Fire to the prisons.
-Midnight koalas-
19 October: Melbourne – Politician’s Office Smashed and Paintbombed
Last Wednesday night we attacked the office of Australian Labour Party MP Jenny Macklin, who postures herself as Indigenous Affairs minister. We did this because the Australian government is a government of occupation and ongoing colonization of the Indigenous people of this country. Our actions are in solidarity with the Indigenous people who have been invaded, whose land has been stolen, who have been forcibly removed from their homelands, from their families, whose cultures and languages have been irreversibly damaged, and who are still experiencing ongoing waves of attacks at the hands of our colonial government, of this very office of “Indigenous Affairs”.
We also carried out this attack because as non-Indigenous citizens of this country we are coerced into a situation where we materially benefit from the colonization of Indigenous peoples. We have learnt to deny the reality of the origins of our material wealth – we are the “lucky country”. The myth of luck disguises the reality of war and occupation upon which our lives are built. We are born into a society that tells us that this colonial activity is a good thing, that it is “for us”, that it is “for them”. That capitalist, materialist culture is “good”. Is “beneficial”. That everyone deserves the “great Australian dream” built on the spoils of colonial war. But the dream is a myth. We act because we want to break the monotony of this existence. We do not believe that material comfort is the sole quality which makes life “good”. We act because we do not believe in the cultural superiority of capitalism, and reject the missionary logic of assimilating Indigenous peoples to provide them with a “better” life. We do not believe a life based solely on consumption that is devoid of real emotion, community, individuality and joy is a “better” way of life. This society is boring. It’s empty, unfulfilling, dissatisfying. It is built on a web of lies, pain and suffering, haunted by the almost erased memories of ways of life we have lost.
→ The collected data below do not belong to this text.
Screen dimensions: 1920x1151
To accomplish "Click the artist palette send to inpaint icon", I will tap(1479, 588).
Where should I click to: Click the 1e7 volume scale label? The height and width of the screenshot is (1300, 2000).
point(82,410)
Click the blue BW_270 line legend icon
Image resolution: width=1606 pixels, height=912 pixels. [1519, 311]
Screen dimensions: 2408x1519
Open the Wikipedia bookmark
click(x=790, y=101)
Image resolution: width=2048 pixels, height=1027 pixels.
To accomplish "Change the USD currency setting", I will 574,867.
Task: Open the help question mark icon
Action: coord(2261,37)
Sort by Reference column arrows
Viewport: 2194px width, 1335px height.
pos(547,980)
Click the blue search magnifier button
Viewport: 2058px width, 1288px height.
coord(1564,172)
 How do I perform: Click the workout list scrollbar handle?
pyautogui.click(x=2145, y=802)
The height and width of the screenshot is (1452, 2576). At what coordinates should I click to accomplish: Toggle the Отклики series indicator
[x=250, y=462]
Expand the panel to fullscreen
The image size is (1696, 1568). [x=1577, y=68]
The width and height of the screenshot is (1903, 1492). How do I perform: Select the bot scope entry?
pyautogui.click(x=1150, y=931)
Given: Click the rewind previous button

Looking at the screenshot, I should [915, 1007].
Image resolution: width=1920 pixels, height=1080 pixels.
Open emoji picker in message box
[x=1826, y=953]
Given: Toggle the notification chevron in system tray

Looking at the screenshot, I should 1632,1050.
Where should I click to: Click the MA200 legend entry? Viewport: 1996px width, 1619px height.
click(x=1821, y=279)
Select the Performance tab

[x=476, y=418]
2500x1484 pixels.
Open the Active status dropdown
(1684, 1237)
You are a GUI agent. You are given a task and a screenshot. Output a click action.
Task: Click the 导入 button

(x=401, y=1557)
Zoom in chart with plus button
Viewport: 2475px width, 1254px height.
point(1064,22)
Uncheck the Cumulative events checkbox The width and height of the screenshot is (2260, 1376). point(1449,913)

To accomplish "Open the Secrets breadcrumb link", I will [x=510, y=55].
We reject this culture of denial. We reject a society that is telling us that we must accept the categories given to us by society, be it either “oppressed” or “oppressor”, “colonized” or “coloniser”. We are against colonization. We are against the assimilation of the world into white supremacist capitalist culture. Everyone is resisting this system every day in countless different ways, from the seemingly insignificant – like every time someone shoplifts from Woolworths, doesn’t buy a ticket on the train, turns off their tv because they’re sick of the mindless bullshit; to community walk-offs, and rioting in the streets. This is one way we are choosing to not only resist but intensify our resistance and our lives. Through this action we are reclaiming our dignity and clearly stating our refusal to be “obedient” citizens of colonial Australia.